CSIRO to deliver tech services to NHS

Australia’s national science agency has won an international tender to deliver software to the UK’s Nation Health Service.

CSIRO will partner with UK IT company DXC to deliver clinical terminology services to the NHS via its Ontoserver, developed at the Australian e-Health Research Centre in Brisbane.

The collaboration will help standardise clinical terms and enable healthcare systems across the UK and Ireland to ‘speak the same language,’ the CSIRO says, enabling better decision support and reporting for healthcare workers.

Healthcare practitioners and organisations use different software and different medical terms to record health information. But the terminologies can vary, so  a”chest infection might also be recorded as “upper-respiratory infection”.

This can make it difficult to match up information and keep up with evolving situation such as the COVID-19 pandemic.
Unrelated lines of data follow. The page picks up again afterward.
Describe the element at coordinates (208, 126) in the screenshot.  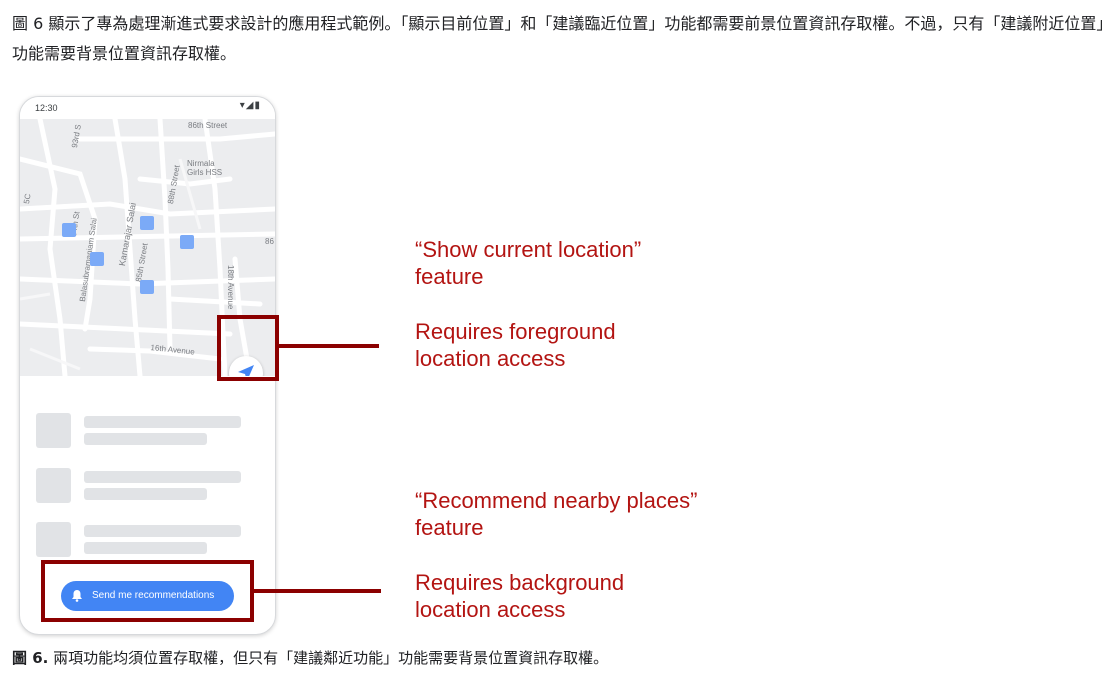
I see `street-label: 86th Street` at that location. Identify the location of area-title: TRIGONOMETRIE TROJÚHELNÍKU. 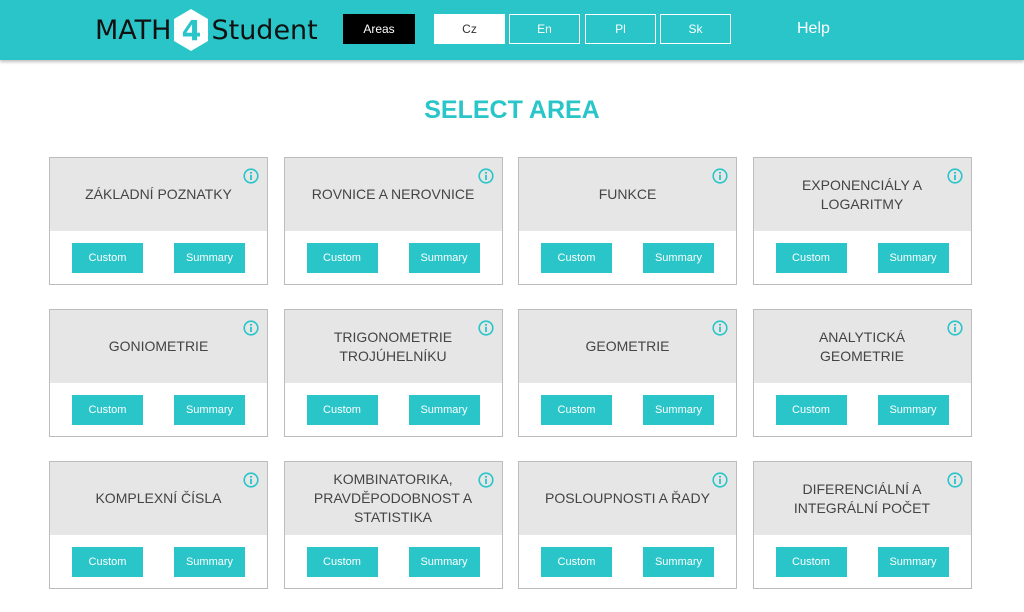
(393, 346).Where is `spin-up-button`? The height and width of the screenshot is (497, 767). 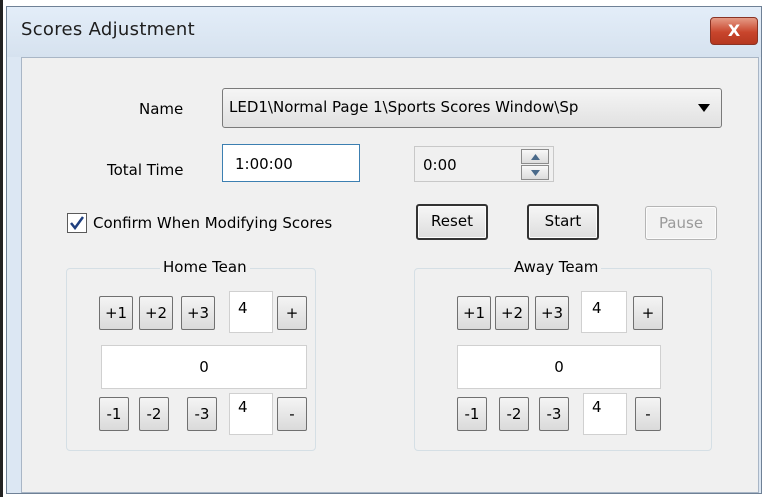 spin-up-button is located at coordinates (535, 156).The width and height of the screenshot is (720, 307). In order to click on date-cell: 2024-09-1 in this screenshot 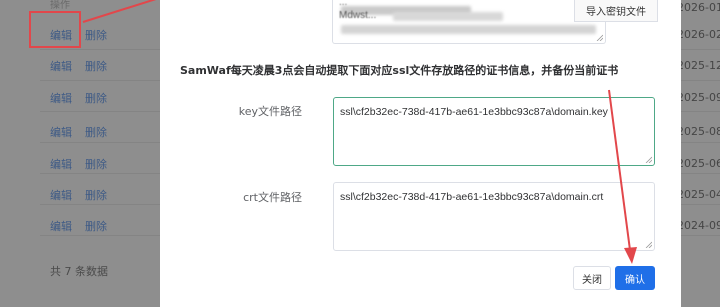, I will do `click(698, 226)`.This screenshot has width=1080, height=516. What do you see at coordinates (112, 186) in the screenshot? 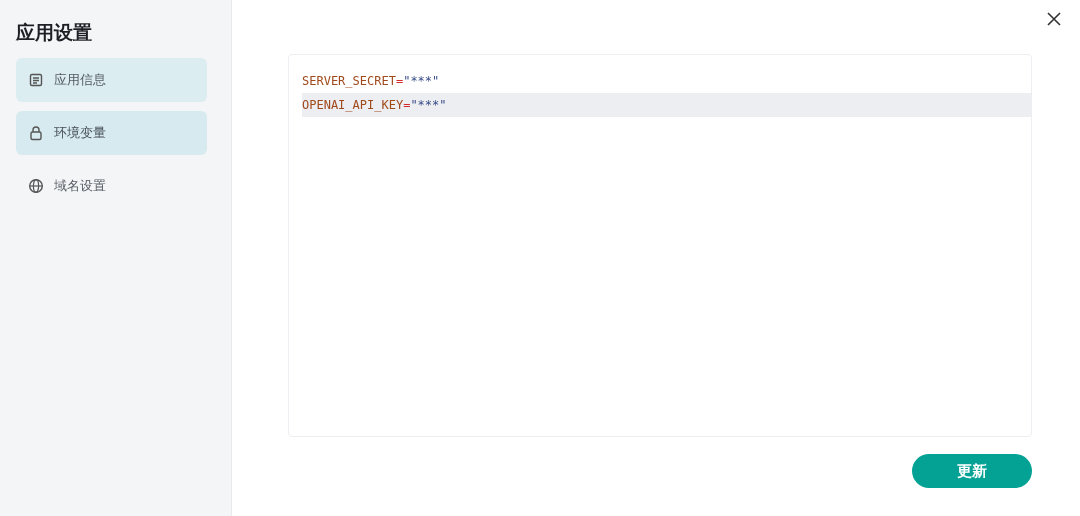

CSIRO says its Ontoserver makes it easier for software to use existing “clinical dictionary”-like tools.

Ontoserver has underpinned the Australian Government’s National Clinical Terminology Service since 2016, and is used by more than 70 Australian licence holders implement nationally endorsed ‘code’ systems, which mean information such as a patients’ allergies or medicines to be seamlessly exchanged between systems.

Dr David Hansen, CEO of CSIRO’s Australian e-Health Research Centre, said the new agreement demonstrates the benefits of science collaborating with industry to address healthcare challenges.

“This agreement to take our home-grown innovation across to the other side of the world really shows the great work being done in digital health in Australia.

“A shared health language is fundamental to innovation in healthcare around the world. Australian companies already using Ontoserver will find another market providing their local terminology using familiar software.”

Nicholas Oughtibridge, Principle Data Architect from NHS Digital said Ontoserver has the potential to transform the way in which data is captured, shared and analysed across health and care.

“The capabilities that Ontoserver delivers are key to enabling data from disparate systems to be safely and meaningfully exchanged between care providers, researchers and service planners,” he said.

Ontoserver is already licenced internationally, including to organisations in New Zealand, the United States, Germany, Switzerland, England and Wales.